-- Page text follows --

Posted on 03/05/2006 1:03:29 PM PST by billorites
Thomas Gold was not your typical radical. Far from being a mad scientist, he was a brilliant professor of astronomy at Cornell University, but he succeeded in driving many others mad with theories that flew in the face of conventional wisdom.
His most controversial idea was among his last, and geologists and petroleum experts around the world still rage against Gold for suggesting they were dead wrong in their understanding of how oil and gas are formed in the Earth's crust.
Now, a couple of decades after Gold first suggested that hydrocarbons are formed deep underground by geological processes and not just below the surface by biological decay, there is increasing evidence that he may have been on to something.
If he was wrong, he may have erred only in taking his idea too far. Gold argued that all hydrocarbons are formed in the intense pressure and high heat near the Earth's mantle, around 100 miles under the ground. If he was right, it means the finite limits of the resources that power our cities and our factories and our vehicles have been vastly overstated.

-- Page text concluded --

## Set of tasks
[1] Reproduce the part of the Thomas Gold article between "His most controversial" and "been vastly overstated.", inclusive.
[2] Take the article on Thomas Gold's theory of oil and gas formation further, picking up after its final sentence.
The listing that comes next is separate material, unrelated to the article above.

-- Recorded information follows --

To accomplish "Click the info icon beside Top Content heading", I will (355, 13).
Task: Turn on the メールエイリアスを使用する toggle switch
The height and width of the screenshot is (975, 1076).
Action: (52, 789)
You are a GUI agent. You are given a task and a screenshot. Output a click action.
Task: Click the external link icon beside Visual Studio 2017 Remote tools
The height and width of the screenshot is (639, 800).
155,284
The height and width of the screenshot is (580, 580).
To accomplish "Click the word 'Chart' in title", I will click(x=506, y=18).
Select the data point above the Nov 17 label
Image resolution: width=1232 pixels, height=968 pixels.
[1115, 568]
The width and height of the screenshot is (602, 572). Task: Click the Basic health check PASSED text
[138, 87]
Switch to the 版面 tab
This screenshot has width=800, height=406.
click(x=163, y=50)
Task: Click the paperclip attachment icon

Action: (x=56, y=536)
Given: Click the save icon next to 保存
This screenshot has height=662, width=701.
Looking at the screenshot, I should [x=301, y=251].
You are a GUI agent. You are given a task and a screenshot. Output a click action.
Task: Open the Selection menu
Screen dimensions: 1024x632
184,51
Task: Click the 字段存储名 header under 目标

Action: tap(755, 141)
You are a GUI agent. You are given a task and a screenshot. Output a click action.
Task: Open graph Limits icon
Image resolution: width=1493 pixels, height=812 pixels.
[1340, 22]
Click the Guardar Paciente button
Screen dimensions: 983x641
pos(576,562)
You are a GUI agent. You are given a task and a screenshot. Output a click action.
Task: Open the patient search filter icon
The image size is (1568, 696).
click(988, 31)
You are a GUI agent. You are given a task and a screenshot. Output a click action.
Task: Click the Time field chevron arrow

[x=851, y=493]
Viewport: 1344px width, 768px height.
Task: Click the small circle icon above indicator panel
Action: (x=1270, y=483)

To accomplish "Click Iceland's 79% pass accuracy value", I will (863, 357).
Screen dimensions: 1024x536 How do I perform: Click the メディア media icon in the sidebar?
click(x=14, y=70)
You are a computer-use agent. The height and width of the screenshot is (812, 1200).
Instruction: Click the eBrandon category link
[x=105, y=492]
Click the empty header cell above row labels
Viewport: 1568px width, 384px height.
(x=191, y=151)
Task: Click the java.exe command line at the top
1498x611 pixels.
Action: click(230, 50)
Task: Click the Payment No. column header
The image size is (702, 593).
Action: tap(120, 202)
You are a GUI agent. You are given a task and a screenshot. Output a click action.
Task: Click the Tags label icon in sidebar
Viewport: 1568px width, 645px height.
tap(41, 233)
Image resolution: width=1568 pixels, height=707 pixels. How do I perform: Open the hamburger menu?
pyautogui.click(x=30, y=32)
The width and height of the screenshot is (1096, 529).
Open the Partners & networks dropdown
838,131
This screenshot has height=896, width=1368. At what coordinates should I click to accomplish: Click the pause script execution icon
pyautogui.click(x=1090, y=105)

-- Recorded information concluded --

## Results of the tasks
[1]
His most controversial idea was among his last, and geologists and petroleum experts around the world still rage against Gold for suggesting they were dead wrong in their understanding of how oil and gas are formed in the Earth's crust.
Now, a couple of decades after Gold first suggested that hydrocarbons are formed deep underground by geological processes and not just below the surface by biological decay, there is increasing evidence that he may have been on to something.
If he was wrong, he may have erred only in taking his idea too far. Gold argued that all hydrocarbons are formed in the intense pressure and high heat near the Earth's mantle, around 100 miles under the ground. If he was right, it means the finite limits of the resources that power our cities and our factories and our vehicles have been vastly overstated.

[2]
Oil and gas fields are continually replenished by hydrocarbons manufactured far below the Earth, he argued. So there is no fuel crisis. As long as the Earth grinds along on its orbit around the sun, hydrocarbons will continue to be produced, and we can all roll along with no fear of running out of gas.
It should be said at this point that virtually no experts believe that to be the case. But several prestigious organizations have found evidence that methane, the main component of natural gas, can indeed be formed under conditions like those found deep in the Earth.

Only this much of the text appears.